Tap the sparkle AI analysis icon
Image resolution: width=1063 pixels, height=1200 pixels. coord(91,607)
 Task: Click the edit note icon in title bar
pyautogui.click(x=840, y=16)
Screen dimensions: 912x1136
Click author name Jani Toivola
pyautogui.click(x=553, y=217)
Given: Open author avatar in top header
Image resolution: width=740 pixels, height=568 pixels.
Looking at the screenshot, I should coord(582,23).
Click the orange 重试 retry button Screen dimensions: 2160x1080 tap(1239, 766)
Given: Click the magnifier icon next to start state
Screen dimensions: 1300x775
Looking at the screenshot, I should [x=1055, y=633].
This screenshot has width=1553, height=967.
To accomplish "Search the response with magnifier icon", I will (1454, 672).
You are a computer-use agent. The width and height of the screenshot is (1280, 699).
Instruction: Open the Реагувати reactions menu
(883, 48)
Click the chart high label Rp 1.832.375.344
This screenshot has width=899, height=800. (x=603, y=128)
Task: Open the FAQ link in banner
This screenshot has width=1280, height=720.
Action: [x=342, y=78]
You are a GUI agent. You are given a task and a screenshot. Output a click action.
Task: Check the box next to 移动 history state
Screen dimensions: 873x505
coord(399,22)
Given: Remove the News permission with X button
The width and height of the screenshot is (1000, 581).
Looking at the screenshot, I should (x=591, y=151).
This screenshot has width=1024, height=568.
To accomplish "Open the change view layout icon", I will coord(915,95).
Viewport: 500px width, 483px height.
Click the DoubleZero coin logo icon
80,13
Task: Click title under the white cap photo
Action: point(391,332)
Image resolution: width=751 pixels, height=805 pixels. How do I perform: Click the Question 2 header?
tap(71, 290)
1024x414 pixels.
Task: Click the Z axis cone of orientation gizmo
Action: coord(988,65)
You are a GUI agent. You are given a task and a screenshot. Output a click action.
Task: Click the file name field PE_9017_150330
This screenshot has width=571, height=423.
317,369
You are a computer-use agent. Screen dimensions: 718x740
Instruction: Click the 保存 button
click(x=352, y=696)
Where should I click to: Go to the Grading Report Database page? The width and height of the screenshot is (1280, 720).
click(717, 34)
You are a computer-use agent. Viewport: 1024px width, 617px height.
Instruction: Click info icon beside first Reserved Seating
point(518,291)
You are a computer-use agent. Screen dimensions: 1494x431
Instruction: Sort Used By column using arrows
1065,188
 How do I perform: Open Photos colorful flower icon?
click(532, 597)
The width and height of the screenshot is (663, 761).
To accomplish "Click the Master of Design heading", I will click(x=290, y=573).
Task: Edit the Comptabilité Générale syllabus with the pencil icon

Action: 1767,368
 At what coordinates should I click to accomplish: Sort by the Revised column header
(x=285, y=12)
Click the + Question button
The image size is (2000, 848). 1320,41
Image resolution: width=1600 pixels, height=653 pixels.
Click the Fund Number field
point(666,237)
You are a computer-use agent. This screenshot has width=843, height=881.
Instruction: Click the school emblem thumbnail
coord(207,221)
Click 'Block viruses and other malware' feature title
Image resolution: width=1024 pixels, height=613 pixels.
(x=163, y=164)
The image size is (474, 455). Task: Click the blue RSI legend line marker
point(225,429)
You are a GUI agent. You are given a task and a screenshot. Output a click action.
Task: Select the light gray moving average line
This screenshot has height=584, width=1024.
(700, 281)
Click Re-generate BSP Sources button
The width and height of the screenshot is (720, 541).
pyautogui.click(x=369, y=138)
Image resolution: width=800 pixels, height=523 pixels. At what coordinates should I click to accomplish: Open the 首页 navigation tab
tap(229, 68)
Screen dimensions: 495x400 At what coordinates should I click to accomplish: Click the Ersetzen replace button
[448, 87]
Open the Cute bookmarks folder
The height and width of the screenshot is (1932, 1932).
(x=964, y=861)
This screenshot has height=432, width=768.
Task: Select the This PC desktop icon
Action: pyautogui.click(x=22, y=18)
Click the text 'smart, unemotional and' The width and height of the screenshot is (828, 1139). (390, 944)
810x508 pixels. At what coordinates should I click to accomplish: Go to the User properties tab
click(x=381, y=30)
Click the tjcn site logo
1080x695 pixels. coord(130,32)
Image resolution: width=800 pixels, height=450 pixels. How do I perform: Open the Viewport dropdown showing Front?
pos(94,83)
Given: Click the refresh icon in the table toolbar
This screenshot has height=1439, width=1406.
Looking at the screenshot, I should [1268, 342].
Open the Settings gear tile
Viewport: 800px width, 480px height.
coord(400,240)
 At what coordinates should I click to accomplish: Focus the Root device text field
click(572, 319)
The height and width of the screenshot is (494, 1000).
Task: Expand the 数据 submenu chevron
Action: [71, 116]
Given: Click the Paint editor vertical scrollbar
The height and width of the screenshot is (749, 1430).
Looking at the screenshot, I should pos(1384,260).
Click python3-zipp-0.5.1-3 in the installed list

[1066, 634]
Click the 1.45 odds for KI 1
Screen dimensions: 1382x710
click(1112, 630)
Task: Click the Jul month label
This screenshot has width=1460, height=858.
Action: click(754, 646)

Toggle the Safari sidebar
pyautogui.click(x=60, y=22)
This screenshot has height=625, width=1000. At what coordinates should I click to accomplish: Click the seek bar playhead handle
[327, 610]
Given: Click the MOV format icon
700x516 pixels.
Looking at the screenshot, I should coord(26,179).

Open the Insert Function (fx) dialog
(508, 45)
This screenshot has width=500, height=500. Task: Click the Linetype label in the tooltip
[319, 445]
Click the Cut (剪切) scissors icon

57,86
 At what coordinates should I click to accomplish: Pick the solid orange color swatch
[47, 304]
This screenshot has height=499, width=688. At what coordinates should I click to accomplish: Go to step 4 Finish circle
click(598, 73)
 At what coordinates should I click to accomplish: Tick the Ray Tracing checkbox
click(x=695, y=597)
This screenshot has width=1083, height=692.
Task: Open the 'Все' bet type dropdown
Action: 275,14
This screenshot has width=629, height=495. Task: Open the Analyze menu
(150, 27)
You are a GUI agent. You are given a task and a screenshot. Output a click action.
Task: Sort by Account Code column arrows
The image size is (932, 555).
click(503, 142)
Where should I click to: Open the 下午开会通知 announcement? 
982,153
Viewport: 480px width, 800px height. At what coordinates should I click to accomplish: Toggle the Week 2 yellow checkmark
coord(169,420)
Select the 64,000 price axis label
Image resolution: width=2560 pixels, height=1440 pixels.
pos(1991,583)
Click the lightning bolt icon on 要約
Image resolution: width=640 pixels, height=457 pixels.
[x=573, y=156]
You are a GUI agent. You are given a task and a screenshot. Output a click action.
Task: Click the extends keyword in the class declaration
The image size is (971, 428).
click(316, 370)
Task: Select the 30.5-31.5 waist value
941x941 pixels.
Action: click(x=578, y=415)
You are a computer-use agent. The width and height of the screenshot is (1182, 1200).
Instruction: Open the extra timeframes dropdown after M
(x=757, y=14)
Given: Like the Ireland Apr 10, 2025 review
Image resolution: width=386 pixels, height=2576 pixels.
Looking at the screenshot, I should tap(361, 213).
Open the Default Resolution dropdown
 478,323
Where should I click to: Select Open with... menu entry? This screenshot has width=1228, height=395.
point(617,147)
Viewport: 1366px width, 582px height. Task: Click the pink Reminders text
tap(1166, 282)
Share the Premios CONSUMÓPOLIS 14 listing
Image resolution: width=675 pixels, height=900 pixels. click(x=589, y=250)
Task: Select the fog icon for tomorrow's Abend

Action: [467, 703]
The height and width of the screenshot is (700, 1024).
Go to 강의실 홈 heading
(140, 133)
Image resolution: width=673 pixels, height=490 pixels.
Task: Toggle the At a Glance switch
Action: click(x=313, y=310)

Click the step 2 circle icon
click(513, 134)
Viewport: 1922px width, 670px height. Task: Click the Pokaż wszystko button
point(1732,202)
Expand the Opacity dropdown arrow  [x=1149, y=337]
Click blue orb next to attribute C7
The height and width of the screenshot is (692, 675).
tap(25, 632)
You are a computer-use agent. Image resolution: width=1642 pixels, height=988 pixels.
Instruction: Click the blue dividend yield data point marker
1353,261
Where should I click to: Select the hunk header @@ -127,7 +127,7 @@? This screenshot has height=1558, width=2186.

• [TASK DIRECTIONS] Your task is to quote the lines above, beginning with the first and ending with the one that holds "This screenshot has width=1024, height=568.".

• [EXERCISE ANSWER]
Tap the sparkle AI analysis icon
Image resolution: width=1063 pixels, height=1200 pixels. coord(91,607)
 Task: Click the edit note icon in title bar
pyautogui.click(x=840, y=16)
Screen dimensions: 912x1136
Click author name Jani Toivola
pyautogui.click(x=553, y=217)
Given: Open author avatar in top header
Image resolution: width=740 pixels, height=568 pixels.
Looking at the screenshot, I should coord(582,23).
Click the orange 重试 retry button Screen dimensions: 2160x1080 tap(1239, 766)
Given: Click the magnifier icon next to start state
Screen dimensions: 1300x775
Looking at the screenshot, I should [x=1055, y=633].
This screenshot has width=1553, height=967.
To accomplish "Search the response with magnifier icon", I will (1454, 672).
You are a computer-use agent. The width and height of the screenshot is (1280, 699).
Instruction: Open the Реагувати reactions menu
(883, 48)
Click the chart high label Rp 1.832.375.344
This screenshot has width=899, height=800. (x=603, y=128)
Task: Open the FAQ link in banner
This screenshot has width=1280, height=720.
Action: [x=342, y=78]
You are a GUI agent. You are given a task and a screenshot. Output a click action.
Task: Check the box next to 移动 history state
Screen dimensions: 873x505
coord(399,22)
Given: Remove the News permission with X button
The width and height of the screenshot is (1000, 581).
Looking at the screenshot, I should (x=591, y=151).
This screenshot has width=1024, height=568.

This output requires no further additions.